**To do**:
a. Answer these questions using the announcement below.
(i) At what time does the Song Service at Centerburg Pointe begin?
(ii) Who leads the July 15 workshop?
(iii) What does the announcement say "evangel" means?
b. Copy word for word the stretch of the announcement below from "Join us on Sunday, July" through "be fun! Really.".

[Text provided Boundary: Start]

Centerburg Pointe Song Service

Join us on Sunday, July 9th as we worship with the residents at Heartland Nursing Home at 1:30pm followed by a Song Service at Centerburg Pointe at 2:30pm.

'Fishing for People--Evangelism for all the Baptized' workshop July 15 led by Pr. Katie Kerrigan

'Evangelism' can be such a scary word until we get to the root where we find 'evangel,' which simply means 'good news.' We all like to share good news: a job promotion, a high turn out for an event, a clean bill of health, a wedding, a long awaited grandchild. No one would have trouble or hesitation sharing these tidbits of good news, so why should the Good News of Jesus be any different? Come to the July 15, 2017 workshop led by Pr. Katie Kerrigan and find out how easy sharing the Good News really can be. It can even be fun! Really.

[Text provided Boundary: End]
[Recorded data Boundary: Start]

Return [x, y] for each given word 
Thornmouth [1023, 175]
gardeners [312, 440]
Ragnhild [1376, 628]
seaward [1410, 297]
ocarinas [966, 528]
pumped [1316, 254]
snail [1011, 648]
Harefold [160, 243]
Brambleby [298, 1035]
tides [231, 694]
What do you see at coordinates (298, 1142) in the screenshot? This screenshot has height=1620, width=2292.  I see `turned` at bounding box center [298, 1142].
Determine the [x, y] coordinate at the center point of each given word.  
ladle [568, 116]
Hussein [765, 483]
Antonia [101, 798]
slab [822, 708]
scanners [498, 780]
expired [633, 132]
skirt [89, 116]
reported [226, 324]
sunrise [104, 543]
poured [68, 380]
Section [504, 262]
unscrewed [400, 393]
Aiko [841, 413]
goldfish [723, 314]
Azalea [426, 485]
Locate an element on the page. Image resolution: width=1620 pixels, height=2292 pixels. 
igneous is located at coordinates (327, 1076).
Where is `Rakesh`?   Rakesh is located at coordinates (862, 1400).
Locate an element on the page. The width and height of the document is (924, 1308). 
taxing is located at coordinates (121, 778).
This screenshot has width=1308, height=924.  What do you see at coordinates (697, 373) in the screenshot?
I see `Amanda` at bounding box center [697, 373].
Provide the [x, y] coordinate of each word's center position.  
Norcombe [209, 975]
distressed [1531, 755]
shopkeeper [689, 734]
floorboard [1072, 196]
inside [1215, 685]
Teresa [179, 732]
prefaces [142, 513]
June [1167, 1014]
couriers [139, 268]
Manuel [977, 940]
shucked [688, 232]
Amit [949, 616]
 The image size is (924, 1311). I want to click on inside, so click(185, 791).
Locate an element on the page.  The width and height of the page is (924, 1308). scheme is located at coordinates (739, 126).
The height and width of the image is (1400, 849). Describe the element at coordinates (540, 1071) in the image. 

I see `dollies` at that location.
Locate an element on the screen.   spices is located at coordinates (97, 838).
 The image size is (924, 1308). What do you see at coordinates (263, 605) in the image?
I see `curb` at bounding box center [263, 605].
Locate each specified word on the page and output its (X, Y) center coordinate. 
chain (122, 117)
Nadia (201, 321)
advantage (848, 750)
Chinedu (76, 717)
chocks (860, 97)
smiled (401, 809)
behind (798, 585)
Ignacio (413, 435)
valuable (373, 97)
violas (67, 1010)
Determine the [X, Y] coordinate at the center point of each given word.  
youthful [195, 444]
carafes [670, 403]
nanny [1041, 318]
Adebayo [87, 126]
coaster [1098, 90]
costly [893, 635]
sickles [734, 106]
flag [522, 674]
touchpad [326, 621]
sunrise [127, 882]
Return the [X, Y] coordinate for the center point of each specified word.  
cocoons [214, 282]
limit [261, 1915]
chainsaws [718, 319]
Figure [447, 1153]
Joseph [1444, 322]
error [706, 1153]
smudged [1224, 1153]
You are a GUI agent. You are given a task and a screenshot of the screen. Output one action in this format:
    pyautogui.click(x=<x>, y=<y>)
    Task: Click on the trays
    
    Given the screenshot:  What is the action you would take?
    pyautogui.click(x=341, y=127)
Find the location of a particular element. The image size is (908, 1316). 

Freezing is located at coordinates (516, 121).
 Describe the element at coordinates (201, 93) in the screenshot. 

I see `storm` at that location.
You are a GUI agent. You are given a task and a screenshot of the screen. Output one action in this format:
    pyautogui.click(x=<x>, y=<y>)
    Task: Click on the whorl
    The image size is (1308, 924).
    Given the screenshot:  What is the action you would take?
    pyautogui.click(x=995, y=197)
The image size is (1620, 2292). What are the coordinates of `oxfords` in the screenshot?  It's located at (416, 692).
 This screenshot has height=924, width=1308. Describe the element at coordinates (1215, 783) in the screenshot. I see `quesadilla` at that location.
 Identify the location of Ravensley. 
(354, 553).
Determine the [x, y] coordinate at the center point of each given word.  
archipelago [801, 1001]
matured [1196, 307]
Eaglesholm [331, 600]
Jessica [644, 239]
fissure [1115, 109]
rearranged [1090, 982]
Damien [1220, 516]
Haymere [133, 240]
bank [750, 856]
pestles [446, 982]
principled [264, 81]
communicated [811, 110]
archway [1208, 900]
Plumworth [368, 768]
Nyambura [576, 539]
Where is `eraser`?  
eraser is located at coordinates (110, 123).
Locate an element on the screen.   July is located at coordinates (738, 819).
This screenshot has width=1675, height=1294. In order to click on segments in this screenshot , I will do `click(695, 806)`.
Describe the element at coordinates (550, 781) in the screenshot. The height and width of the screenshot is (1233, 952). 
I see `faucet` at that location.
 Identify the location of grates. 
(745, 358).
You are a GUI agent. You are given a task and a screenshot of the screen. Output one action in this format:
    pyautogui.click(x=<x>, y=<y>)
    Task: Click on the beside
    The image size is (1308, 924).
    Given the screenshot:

[Recorded data Boundary: End]

**Solutions to each task**:
a.
(i) 2:30pm
(ii) Pr. Katie Kerrigan
(iii) "Good news"

b.
Join us on Sunday, July 9th as we worship with the residents at Heartland Nursing Home at 1:30pm followed by a Song Service at Centerburg Pointe at 2:30pm.

'Fishing for People--Evangelism for all the Baptized' workshop July 15 led by Pr. Katie Kerrigan

'Evangelism' can be such a scary word until we get to the root where we find 'evangel,' which simply means 'good news.' We all like to share good news: a job promotion, a high turn out for an event, a clean bill of health, a wedding, a long awaited grandchild. No one would have trouble or hesitation sharing these tidbits of good news, so why should the Good News of Jesus be any different? Come to the July 15, 2017 workshop led by Pr. Katie Kerrigan and find out how easy sharing the Good News really can be. It can even be fun! Really.